§ Problem statement:
Rewrite the lines between the line containing "The image size is (1842, 1080)." and the line containing "Select HQH 33.83%", inclusive, as a JSON list of strings with one string per line, omitting blank lines.
## Begin Provided material
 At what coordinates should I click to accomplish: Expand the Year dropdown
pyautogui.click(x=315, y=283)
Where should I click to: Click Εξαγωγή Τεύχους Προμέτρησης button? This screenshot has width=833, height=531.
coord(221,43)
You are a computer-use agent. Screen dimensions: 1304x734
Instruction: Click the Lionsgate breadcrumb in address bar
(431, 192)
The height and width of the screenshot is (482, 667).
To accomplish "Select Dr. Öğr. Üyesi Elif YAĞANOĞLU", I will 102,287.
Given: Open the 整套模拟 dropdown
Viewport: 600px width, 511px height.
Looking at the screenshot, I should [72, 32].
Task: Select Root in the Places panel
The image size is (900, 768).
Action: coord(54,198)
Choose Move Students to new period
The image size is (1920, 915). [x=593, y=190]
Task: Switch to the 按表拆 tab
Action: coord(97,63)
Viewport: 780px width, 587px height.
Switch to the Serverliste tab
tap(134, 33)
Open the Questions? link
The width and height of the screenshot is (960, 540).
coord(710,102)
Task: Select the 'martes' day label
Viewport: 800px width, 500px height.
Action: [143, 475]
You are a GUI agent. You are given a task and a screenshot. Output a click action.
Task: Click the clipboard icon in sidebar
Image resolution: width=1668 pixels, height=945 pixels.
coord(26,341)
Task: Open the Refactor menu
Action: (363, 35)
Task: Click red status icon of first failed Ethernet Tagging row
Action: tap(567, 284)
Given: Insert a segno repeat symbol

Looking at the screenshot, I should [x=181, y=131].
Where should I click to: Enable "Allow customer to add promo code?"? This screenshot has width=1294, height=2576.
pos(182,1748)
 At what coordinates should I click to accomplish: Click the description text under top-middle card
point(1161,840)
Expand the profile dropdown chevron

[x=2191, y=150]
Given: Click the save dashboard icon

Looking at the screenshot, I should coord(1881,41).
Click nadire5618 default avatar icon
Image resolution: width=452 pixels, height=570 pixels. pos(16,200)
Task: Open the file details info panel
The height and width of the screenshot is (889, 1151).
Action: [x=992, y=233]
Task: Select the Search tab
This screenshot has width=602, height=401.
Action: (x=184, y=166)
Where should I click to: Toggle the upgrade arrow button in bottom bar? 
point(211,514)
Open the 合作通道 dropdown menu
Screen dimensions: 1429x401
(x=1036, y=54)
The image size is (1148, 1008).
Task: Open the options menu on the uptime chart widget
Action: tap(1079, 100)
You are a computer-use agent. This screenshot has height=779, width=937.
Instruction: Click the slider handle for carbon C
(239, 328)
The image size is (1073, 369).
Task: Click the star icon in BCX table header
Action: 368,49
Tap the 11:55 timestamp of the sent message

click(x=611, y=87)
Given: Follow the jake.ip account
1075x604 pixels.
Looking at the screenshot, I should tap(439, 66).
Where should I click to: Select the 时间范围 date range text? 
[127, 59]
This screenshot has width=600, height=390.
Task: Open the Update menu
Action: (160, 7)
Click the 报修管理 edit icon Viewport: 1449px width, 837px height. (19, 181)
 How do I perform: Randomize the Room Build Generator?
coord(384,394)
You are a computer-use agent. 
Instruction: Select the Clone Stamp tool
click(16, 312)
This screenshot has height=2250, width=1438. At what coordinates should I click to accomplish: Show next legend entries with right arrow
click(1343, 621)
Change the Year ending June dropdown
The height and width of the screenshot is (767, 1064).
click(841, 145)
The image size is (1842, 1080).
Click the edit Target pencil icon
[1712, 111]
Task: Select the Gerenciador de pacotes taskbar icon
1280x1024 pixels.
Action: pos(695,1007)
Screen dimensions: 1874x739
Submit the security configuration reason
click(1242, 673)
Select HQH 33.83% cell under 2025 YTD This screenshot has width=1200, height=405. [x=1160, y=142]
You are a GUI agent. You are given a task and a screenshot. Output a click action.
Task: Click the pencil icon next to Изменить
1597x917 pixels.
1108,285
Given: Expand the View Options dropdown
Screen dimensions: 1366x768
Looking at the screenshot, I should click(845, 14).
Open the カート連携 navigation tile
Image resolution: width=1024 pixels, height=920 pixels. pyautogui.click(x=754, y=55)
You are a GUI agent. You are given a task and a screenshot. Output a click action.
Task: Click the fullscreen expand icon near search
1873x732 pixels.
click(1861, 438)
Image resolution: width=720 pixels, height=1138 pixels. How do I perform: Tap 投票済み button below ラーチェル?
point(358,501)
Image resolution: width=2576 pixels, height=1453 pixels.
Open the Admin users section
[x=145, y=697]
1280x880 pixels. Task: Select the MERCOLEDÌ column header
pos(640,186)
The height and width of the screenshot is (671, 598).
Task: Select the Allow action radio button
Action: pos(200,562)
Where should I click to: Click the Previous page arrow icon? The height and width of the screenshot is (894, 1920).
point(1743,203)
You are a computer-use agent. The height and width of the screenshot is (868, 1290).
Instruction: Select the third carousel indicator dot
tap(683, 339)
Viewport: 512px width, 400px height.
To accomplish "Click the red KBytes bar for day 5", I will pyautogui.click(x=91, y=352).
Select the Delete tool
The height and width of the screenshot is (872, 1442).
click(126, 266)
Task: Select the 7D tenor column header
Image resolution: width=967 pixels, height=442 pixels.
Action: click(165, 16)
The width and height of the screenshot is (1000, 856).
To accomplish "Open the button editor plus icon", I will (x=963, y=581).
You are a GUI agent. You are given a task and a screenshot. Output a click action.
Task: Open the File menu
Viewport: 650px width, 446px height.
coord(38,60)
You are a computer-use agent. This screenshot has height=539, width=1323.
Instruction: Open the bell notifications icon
## End Provided material
§ Written solution:
[
  "The image size is (1842, 1080).",
  "Click the edit Target pencil icon",
  "[1712, 111]",
  "Task: Select the Gerenciador de pacotes taskbar icon",
  "1280x1024 pixels.",
  "Action: pos(695,1007)",
  "Screen dimensions: 1874x739",
  "Submit the security configuration reason",
  "click(1242, 673)",
  "Select HQH 33.83% cell under 2025 YTD This screenshot has width=1200, height=405. [x=1160, y=142]"
]